Task description:
Reproduce in full every line from the one containing "Select the 00:19:45 preview frame" down to the last line below, offsetting each coordinate in the answers by -139. Omit the pictures from your reply.

Input material:

_ _ _ _ _ _ _

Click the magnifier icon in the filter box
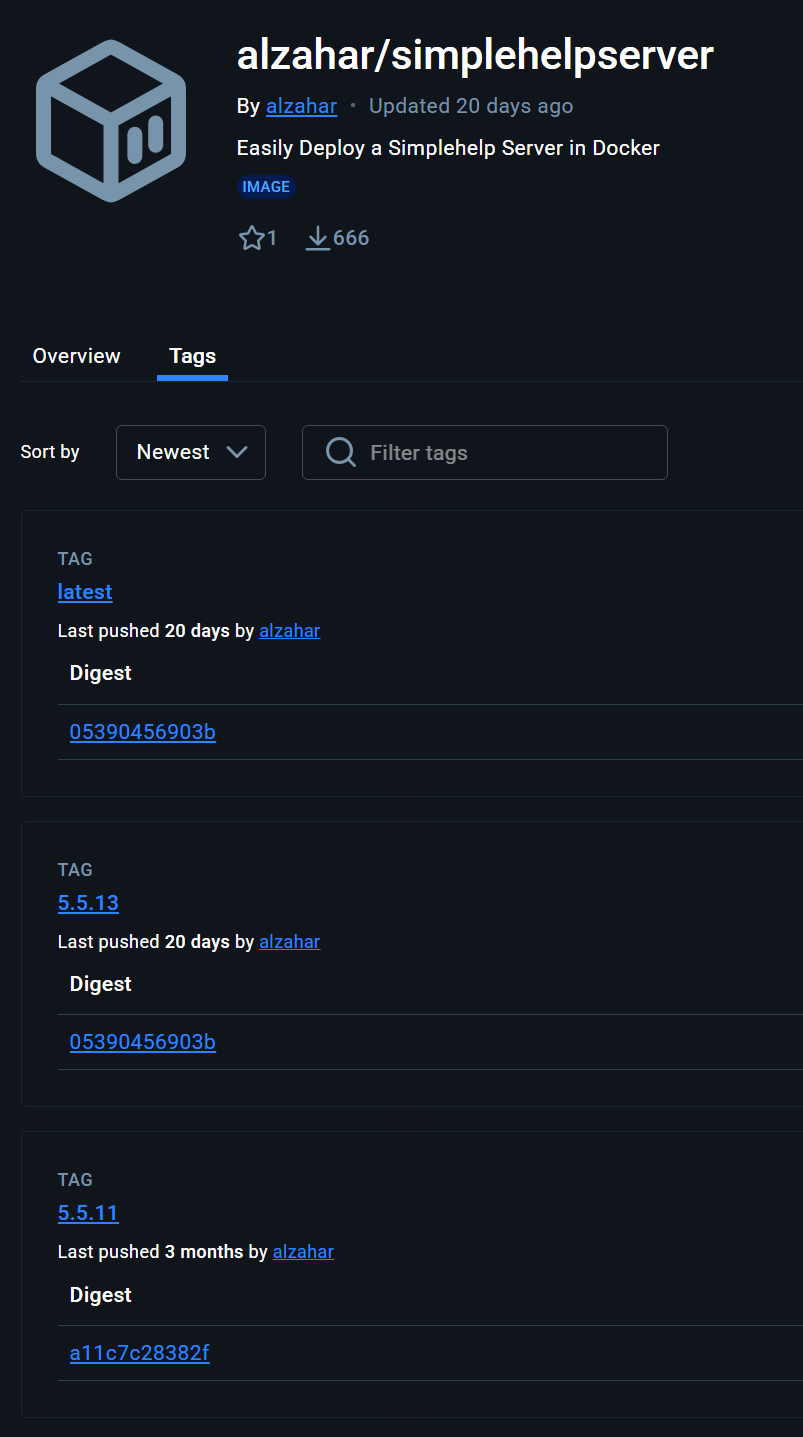coord(341,452)

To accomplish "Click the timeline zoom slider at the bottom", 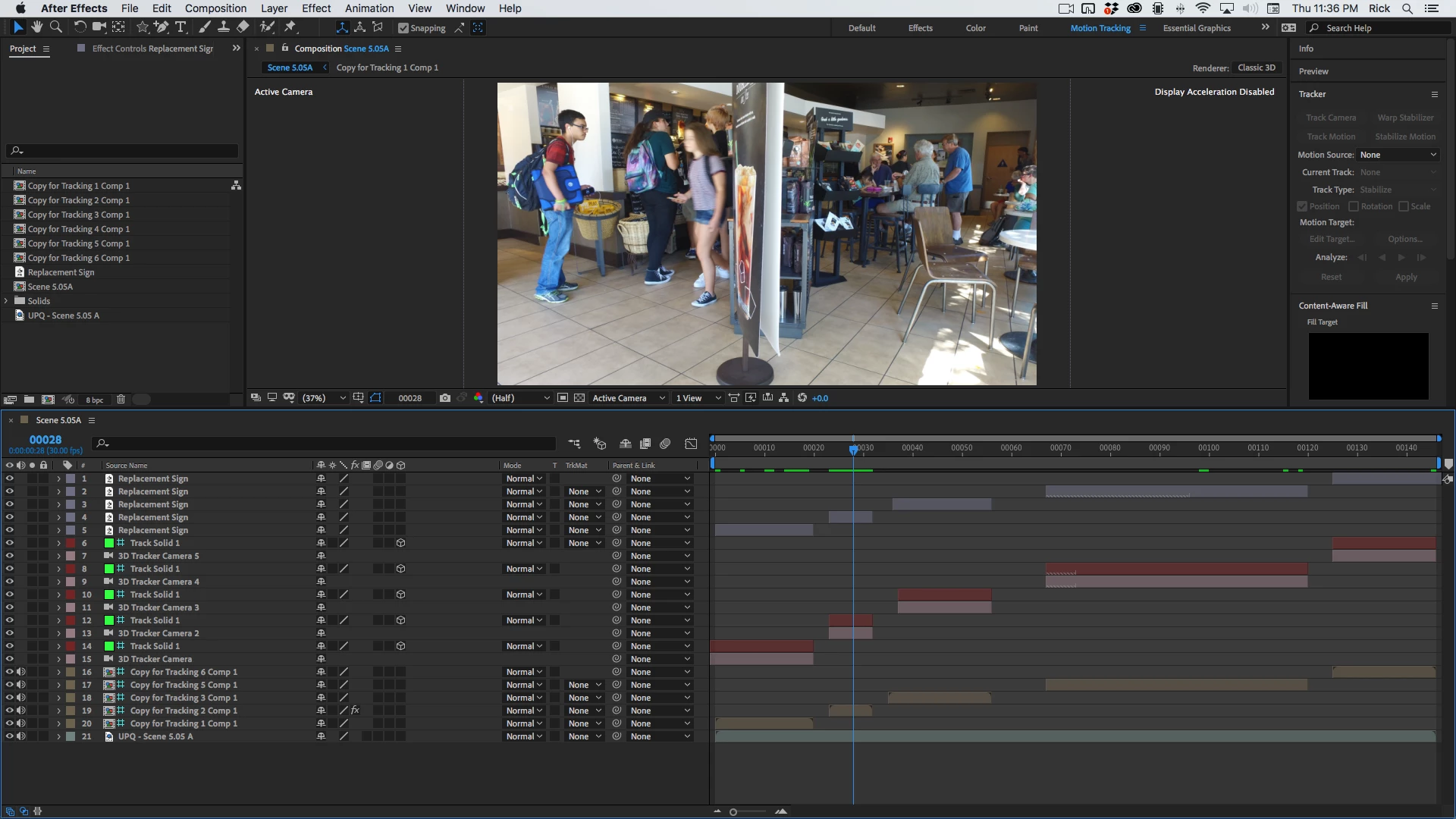I will tap(733, 812).
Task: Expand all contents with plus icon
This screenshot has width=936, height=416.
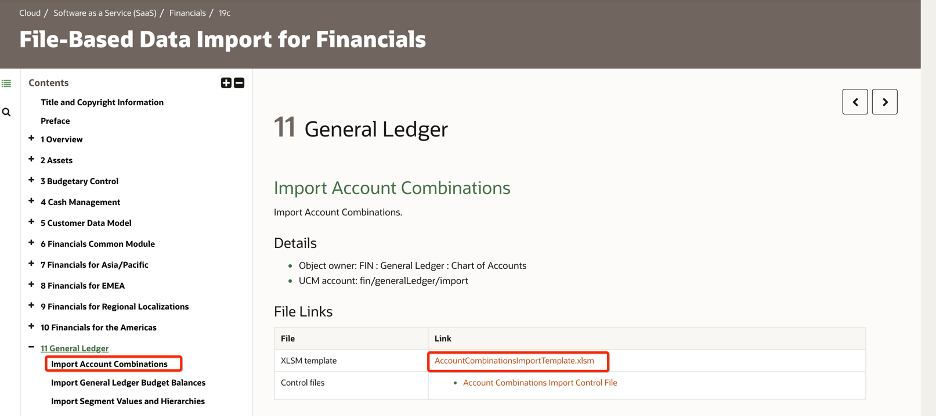Action: [226, 83]
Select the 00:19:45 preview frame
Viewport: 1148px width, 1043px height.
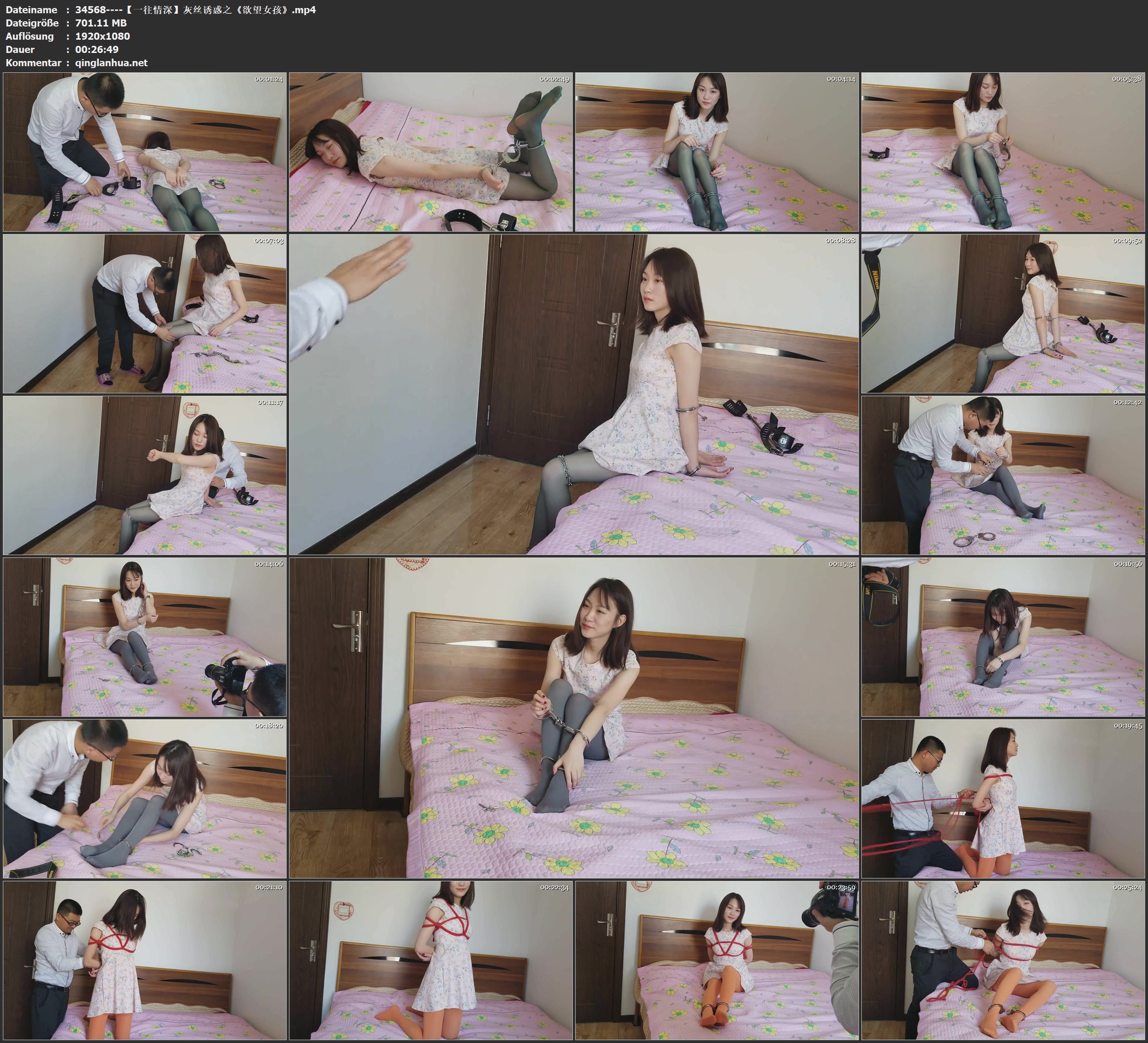coord(1003,799)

_ _ _ _ _ _ _

Response to the task:
Select the 00:19:45 preview frame
Viewport: 1148px width, 1043px height.
coord(864,660)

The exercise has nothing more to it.